### TASK DETAILS
Everything from the line containing "Task: Click the help question mark icon" to the end of the listing, both included, should be returned exactly, apart from the pictures.

### DATA EXCERPTS
* * * *

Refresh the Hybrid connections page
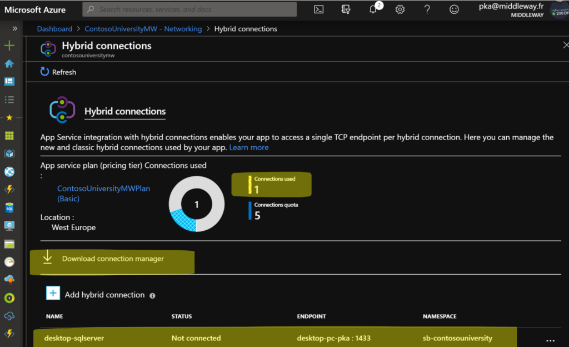Screen dimensions: 569x347 (58, 72)
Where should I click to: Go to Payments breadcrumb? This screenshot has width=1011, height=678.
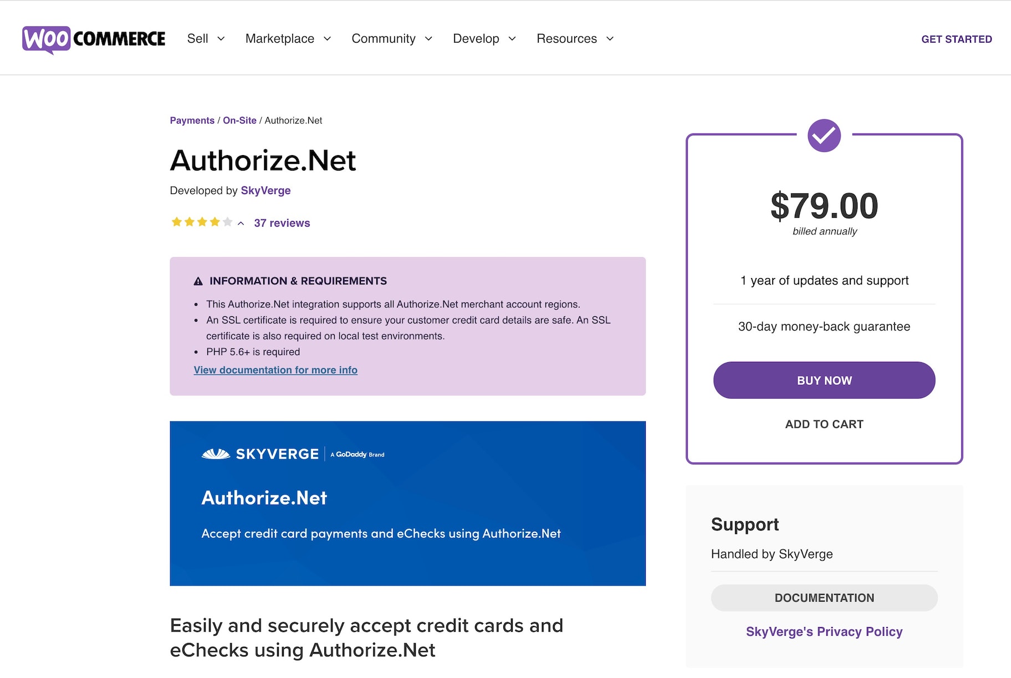tap(192, 121)
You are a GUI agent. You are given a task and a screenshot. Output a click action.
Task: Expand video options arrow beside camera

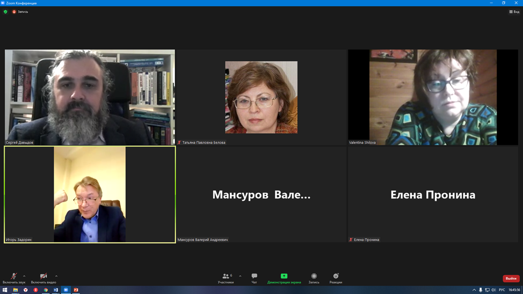(x=56, y=276)
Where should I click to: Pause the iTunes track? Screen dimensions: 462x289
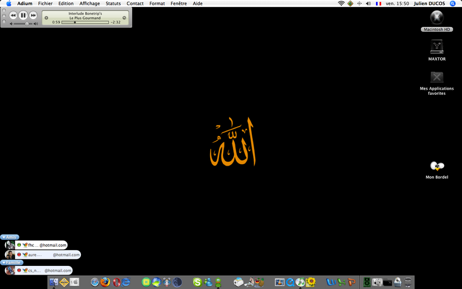point(23,16)
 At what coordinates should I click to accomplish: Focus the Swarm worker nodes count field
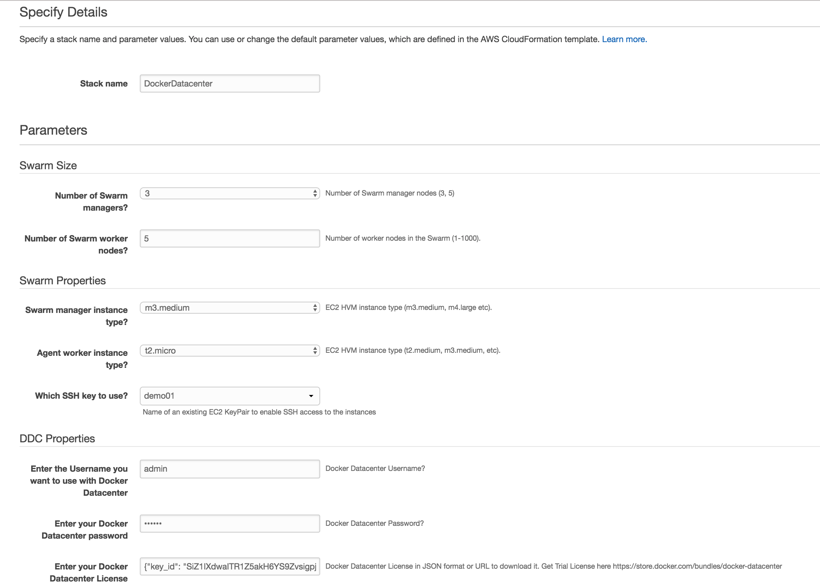pyautogui.click(x=230, y=238)
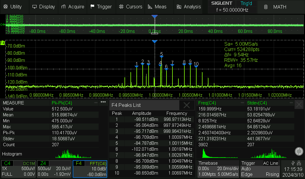
Task: Click the network status icon above the clock
Action: [x=299, y=163]
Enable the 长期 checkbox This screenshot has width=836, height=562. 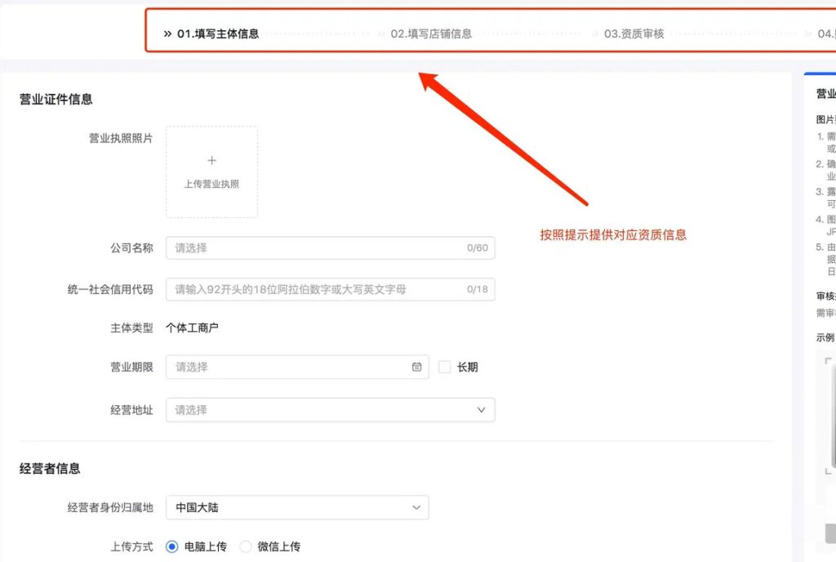tap(445, 368)
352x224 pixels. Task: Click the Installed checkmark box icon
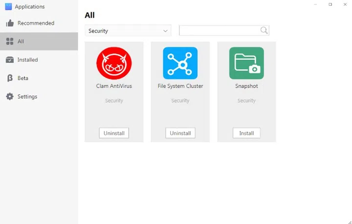[x=9, y=60]
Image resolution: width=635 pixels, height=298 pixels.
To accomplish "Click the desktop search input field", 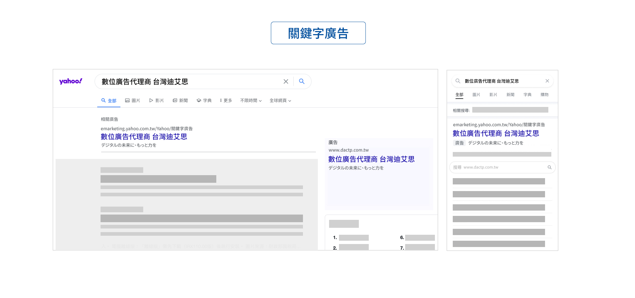I will 189,82.
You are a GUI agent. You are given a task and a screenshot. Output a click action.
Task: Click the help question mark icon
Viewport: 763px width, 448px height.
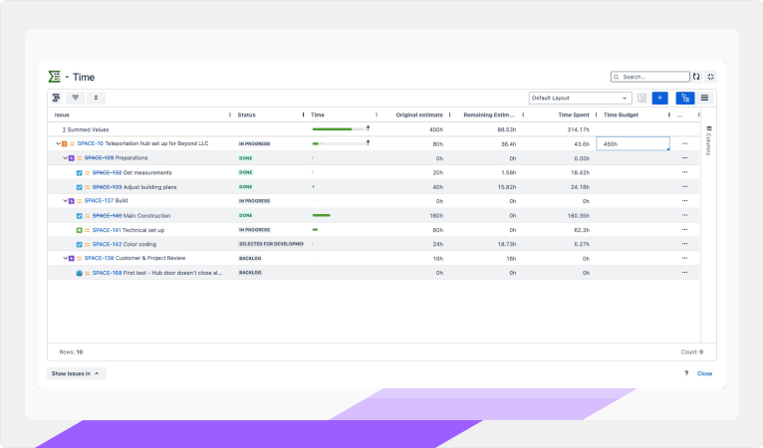click(x=686, y=373)
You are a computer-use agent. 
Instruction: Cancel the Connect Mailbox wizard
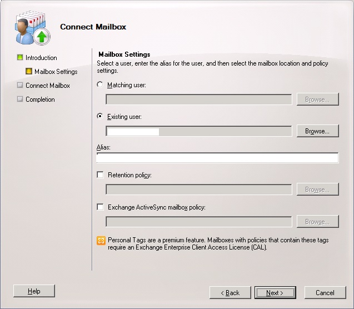325,293
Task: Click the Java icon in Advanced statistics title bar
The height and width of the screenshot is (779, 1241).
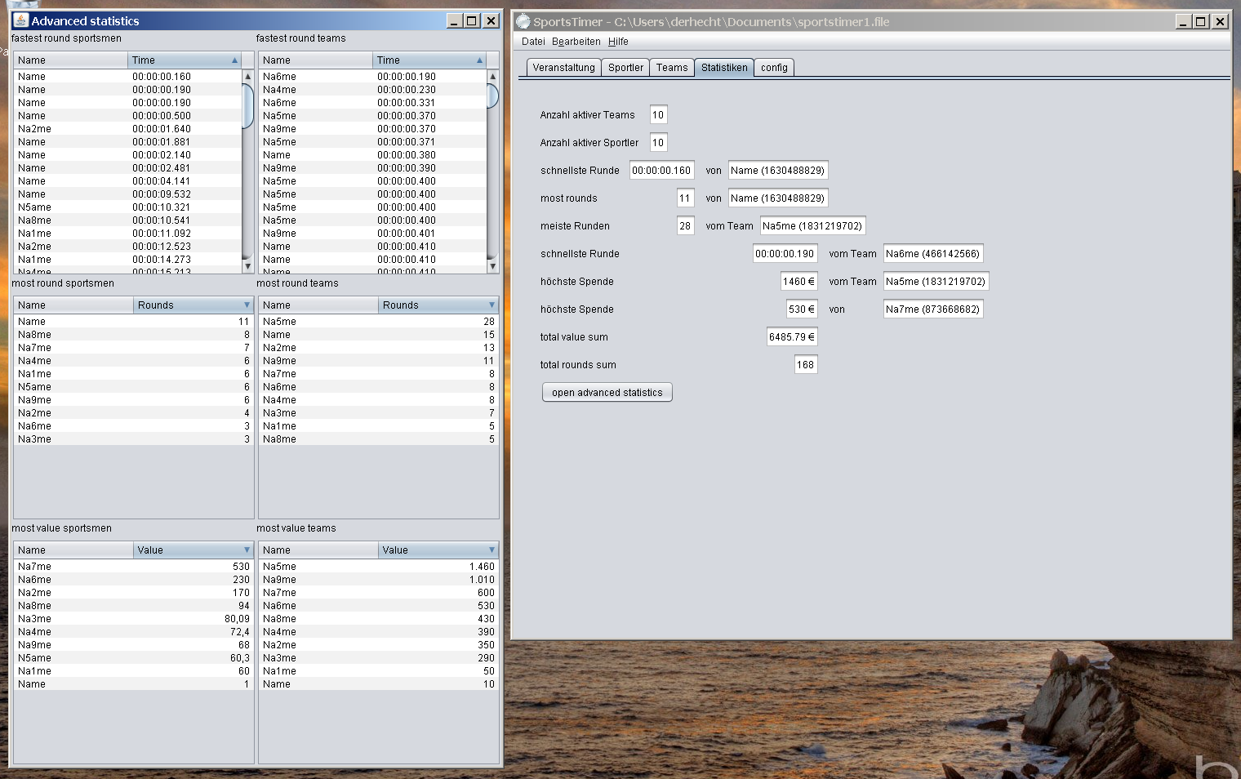Action: coord(21,20)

* * * *

### WRITTEN RESPONSE
Task: Click the help question mark icon
Viewport: 763px width, 448px height.
click(x=686, y=373)
You are a computer-use agent. 
Instruction: Cancel the Connect Mailbox wizard
325,293
Task: Click the Java icon in Advanced statistics title bar
The height and width of the screenshot is (779, 1241).
Action: coord(21,20)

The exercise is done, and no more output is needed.